Azure Translator
Definition
Microsoft's neural machine translation service supporting 100+ languages. Like having a world-class interpreter available instantly for any language pair.
Use Cases
- Microsoft: Real-time multilingual communication in Microsoft Translator features used across Microsoft products and experiences — Microsoft uses its Translator technology (the same underlying translation capability available via Azure AI Translator) to provide text and speech translation experiences in its Translator apps and integrations, backed by neural machine translation models exposed through Azure APIs. (Enables multilingual communication at scale by reducing language barriers for users and organizations, supporting global collaboration and content accessibility.)

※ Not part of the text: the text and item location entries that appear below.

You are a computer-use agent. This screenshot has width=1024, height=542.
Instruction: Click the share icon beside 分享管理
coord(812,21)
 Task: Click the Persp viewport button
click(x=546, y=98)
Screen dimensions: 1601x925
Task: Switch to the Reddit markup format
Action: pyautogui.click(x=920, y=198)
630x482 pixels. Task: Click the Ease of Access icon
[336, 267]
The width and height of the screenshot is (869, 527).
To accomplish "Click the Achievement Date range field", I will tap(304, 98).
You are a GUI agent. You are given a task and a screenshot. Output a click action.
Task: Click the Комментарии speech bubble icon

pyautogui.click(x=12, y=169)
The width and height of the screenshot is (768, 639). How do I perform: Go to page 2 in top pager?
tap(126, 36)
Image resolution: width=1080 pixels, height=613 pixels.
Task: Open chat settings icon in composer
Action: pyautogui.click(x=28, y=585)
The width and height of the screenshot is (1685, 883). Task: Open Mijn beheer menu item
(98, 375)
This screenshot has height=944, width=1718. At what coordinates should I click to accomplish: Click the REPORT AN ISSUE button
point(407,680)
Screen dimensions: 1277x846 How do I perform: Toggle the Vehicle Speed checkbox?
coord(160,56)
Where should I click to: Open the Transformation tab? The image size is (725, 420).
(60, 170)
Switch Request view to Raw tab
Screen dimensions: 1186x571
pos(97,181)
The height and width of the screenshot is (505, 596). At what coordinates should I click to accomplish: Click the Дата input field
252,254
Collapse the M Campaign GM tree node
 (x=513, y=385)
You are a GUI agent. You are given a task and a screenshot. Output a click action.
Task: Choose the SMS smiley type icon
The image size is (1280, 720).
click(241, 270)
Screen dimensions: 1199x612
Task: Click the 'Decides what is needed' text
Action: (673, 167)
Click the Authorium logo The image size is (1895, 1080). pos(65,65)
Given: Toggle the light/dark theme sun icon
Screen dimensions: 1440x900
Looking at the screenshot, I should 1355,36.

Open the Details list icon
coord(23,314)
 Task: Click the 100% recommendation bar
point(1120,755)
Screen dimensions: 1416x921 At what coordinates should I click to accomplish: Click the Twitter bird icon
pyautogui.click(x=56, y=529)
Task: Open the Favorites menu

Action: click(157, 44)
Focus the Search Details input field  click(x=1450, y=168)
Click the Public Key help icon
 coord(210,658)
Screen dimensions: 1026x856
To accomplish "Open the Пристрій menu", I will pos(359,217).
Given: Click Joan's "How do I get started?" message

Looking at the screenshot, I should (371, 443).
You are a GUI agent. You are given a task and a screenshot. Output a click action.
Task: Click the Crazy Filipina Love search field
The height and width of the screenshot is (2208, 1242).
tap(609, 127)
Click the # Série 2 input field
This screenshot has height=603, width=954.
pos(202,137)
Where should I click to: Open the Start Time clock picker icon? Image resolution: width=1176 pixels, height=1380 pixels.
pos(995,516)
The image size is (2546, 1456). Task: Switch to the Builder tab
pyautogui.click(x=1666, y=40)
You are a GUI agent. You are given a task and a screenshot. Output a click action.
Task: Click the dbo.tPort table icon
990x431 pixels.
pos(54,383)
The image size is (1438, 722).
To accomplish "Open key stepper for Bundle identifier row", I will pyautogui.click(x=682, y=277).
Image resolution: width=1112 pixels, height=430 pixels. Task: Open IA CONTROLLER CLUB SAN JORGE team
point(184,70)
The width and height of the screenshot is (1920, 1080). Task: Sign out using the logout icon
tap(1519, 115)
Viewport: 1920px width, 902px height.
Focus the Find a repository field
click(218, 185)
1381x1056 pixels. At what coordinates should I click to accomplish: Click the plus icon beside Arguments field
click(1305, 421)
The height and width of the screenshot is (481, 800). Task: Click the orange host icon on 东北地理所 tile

- X (formerly Twitter): On-demand translation of user-generated posts so people can read content written in other languages — X integrated Microsoft Translator to translate tweets in the timeline when users request a translation, calling translation services to render content into the viewer’s preferred language. (Improved cross-language engagement by making international content easier to understand without requiring users to leave the platform.)
- Facebook (Meta): Translation of posts and content to help users read updates written in different languages — Facebook has used Microsoft Translator integration for translating content, leveraging machine translation to present readable versions of posts to users across regions. (Expanded reach of user content across language boundaries and improved accessibility for multilingual audiences.)
Provider Equivalents
- AWS: Amazon Translate
- Azure: Azure AI Translator
- GCP: Cloud Translation
- OCI: OCI Language (Translation)
Frequently Asked Questions
- What's the difference between Azure Translator and Azure OpenAI (GPT) for translation?
- Azure AI Translator is purpose-built for machine translation: it’s optimized for translating text between languages with predictable behavior, language detection, and features like transliteration. Azure OpenAI models can translate too, but they are general-purpose and better when you also need rewriting, summarization, tone changes, or complex instructions. For straightforward, high-throughput translation with clear SLAs and simpler cost control, Translator is usually the better fit.
- When should I use Azure Translator?
- Use Azure Translator when you need to translate UI strings, product catalogs, support articles, chat messages, or news content into many languages; when you want automatic language detection; or when you need transliteration (e.g., converting between scripts). It’s a good choice for websites, mobile apps, customer support tools, and content pipelines that require fast, scalable translation via an API.
- How much does Azure Translator cost?
- Pricing is usage-based and typically depends on how many characters you translate (and which features you use). Costs can vary by region and pricing tier. To estimate cost, calculate expected monthly translated characters (including repeated UI strings or reprocessing) and check the current Azure AI Translator pricing page for your region. Also consider network egress (if applicable), caching to avoid retranslating identical text, and whether you need additional features like custom translation or document translation.